═══ Selected passage ═══

Kiwifruit industry remains at a loss

Photo: File.

The kiwifruit industry remains at a loss as to how to solve its self-described worker crisis.

The seasonal labour shortage of 1200 pickers and packers that was announced three Mondays ago has now halved to 600, after widespread media coverage and help from the Ministry for Social Development.

Kiwifruit Growers Incorporated chief executive Nikki Johnson told Checkpoint pack houses were still not running at capacity and would likely stay that way.

That’s despite kiwifruit giant Zespri’s profit - increasing from $35.8 million in the 2015/16 financial year to a forecast $170m in the upcoming financial year.

Most kiwifruit growers have shares in Zespri.

Ms Johnson said she did not know if the worker shortage could be fixed by paying pickers more.

"It’s a give and take situation, and it’s something that will play out as we understand the labour market a bit better."

═══

Required task
Copy the kiwifruit labor shortage article word for word, from "The kiwifruit industry" to "for Social Development.".

═══ Dataset ═══

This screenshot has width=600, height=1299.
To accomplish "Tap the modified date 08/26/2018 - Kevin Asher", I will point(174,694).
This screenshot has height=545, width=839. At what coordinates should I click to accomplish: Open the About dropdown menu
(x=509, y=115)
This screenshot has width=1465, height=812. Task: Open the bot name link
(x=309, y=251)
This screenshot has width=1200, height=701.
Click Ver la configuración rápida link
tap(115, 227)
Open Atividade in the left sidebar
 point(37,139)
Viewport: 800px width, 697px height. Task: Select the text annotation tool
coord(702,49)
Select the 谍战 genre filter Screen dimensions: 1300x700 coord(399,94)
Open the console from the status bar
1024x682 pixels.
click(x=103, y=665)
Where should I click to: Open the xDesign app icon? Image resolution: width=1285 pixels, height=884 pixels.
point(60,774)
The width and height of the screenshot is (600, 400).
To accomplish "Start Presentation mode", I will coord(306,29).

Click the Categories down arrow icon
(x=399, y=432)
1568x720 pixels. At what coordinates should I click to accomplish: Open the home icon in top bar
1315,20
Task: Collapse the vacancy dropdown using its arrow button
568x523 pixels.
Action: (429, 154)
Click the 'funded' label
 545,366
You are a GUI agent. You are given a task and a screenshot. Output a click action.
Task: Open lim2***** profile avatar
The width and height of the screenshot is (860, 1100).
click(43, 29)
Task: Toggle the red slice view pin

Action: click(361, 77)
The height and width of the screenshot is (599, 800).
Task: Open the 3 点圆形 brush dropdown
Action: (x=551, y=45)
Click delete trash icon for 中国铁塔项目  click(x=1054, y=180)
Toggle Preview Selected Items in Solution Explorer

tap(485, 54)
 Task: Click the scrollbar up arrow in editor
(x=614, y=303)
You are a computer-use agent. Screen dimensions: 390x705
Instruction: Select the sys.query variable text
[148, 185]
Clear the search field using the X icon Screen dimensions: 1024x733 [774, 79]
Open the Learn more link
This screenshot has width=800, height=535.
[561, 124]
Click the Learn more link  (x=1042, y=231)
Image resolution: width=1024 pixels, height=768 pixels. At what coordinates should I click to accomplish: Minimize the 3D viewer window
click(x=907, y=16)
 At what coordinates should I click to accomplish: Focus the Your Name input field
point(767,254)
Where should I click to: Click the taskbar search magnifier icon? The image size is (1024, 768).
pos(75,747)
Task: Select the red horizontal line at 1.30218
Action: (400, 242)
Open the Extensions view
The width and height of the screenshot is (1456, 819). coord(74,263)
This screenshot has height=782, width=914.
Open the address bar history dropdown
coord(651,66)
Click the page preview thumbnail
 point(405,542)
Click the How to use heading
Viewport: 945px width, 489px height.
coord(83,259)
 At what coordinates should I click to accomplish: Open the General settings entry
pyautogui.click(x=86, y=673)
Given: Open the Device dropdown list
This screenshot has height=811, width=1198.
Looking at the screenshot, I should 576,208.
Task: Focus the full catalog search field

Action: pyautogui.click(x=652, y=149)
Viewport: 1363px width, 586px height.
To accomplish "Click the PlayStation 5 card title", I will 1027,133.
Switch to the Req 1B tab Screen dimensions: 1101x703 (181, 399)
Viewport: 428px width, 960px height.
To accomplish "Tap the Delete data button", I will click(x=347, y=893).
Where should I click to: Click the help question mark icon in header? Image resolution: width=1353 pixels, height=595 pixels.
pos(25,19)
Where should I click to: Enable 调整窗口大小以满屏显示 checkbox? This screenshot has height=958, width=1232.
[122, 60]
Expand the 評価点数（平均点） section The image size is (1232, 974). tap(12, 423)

═══

Solution
The kiwifruit industry remains at a loss as to how to solve its self-described worker crisis.

The seasonal labour shortage of 1200 pickers and packers that was announced three Mondays ago has now halved to 600, after widespread media coverage and help from the Ministry for Social Development.